Copy out the material below word for word, starting at its first line and stopping after the line that contains "click(x=242, y=52)". Leave the pictures out of your copy.

====

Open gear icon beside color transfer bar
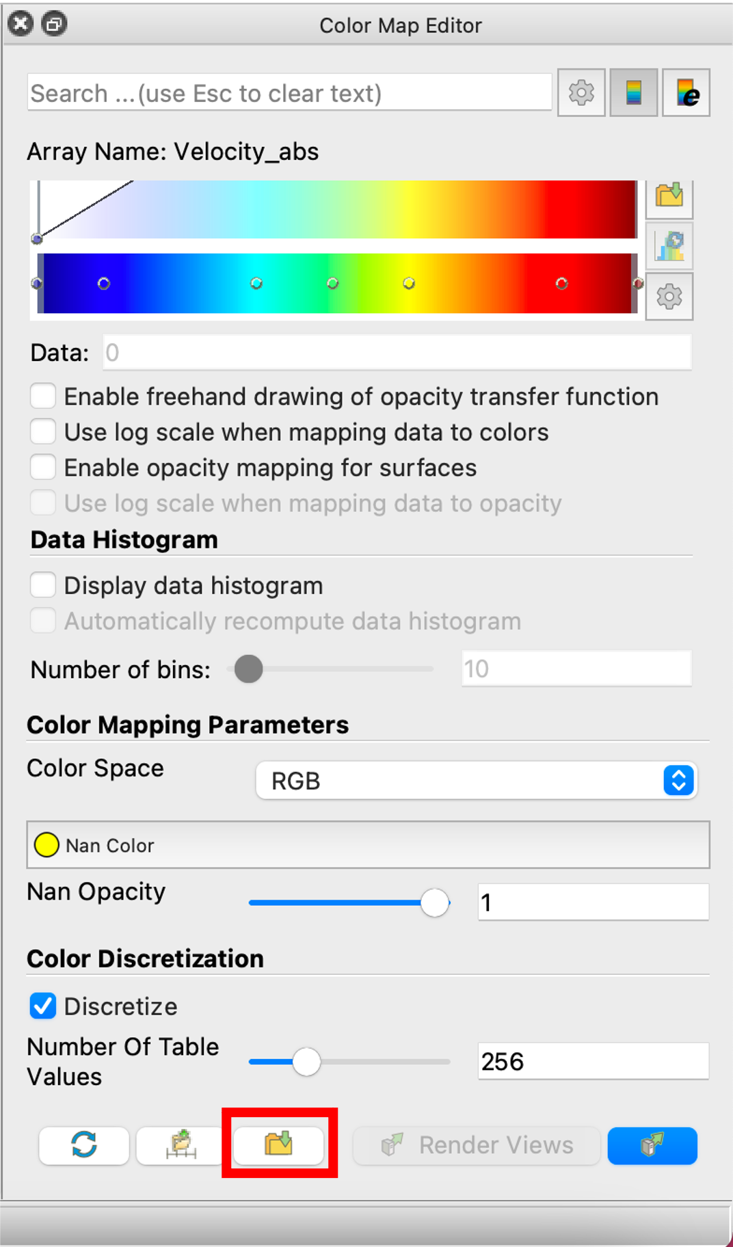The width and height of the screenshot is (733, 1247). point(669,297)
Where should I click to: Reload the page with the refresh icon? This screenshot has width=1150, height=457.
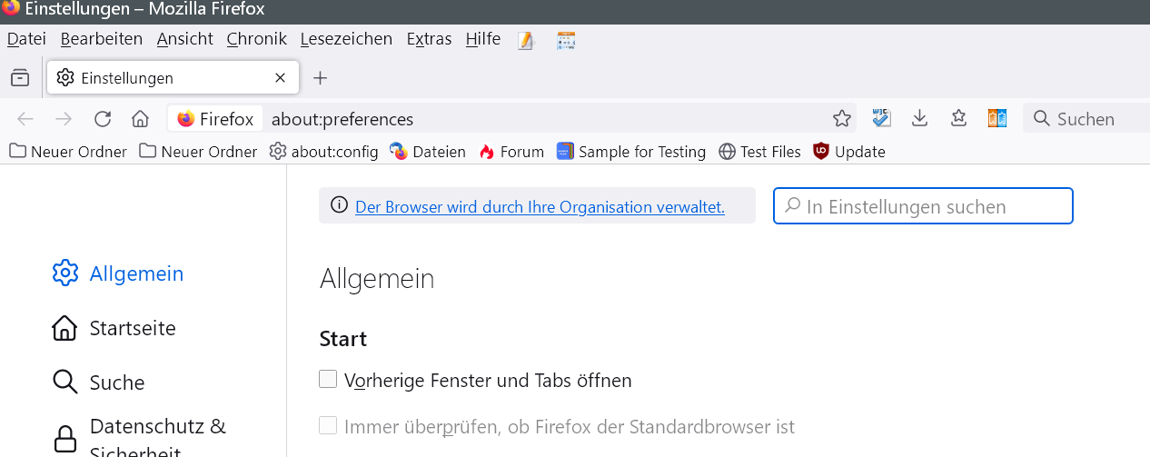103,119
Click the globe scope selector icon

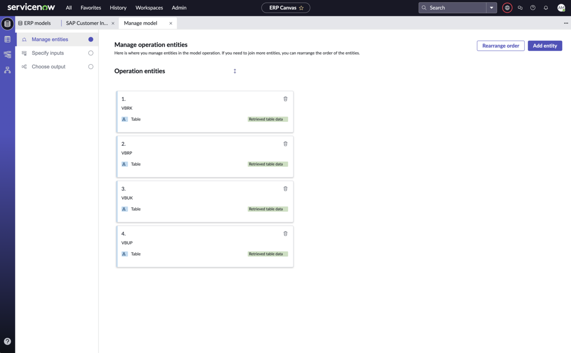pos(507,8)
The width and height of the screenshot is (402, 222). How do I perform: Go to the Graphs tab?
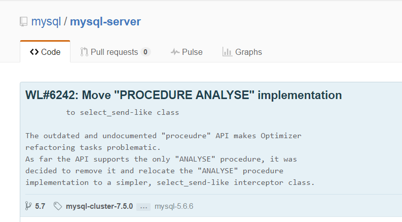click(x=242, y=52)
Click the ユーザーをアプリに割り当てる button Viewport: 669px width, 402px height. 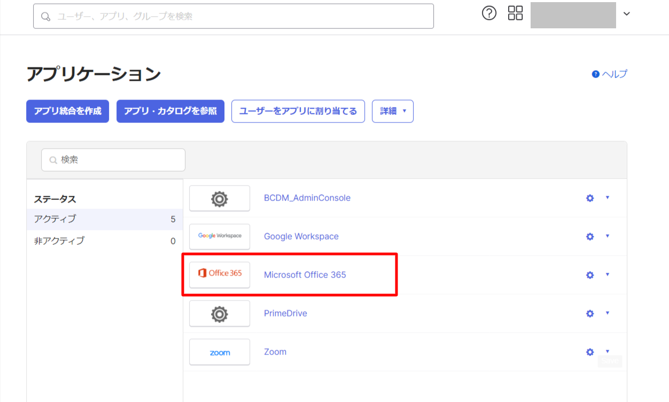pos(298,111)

====

_ANSWER BELOW_
Open gear icon beside color transfer bar
The width and height of the screenshot is (733, 1247). point(669,297)
Where should I click to: Reload the page with the refresh icon? This screenshot has width=1150, height=457.
103,119
Click the globe scope selector icon

pos(507,8)
The width and height of the screenshot is (402, 222). How do I perform: Go to the Graphs tab?
click(x=242, y=52)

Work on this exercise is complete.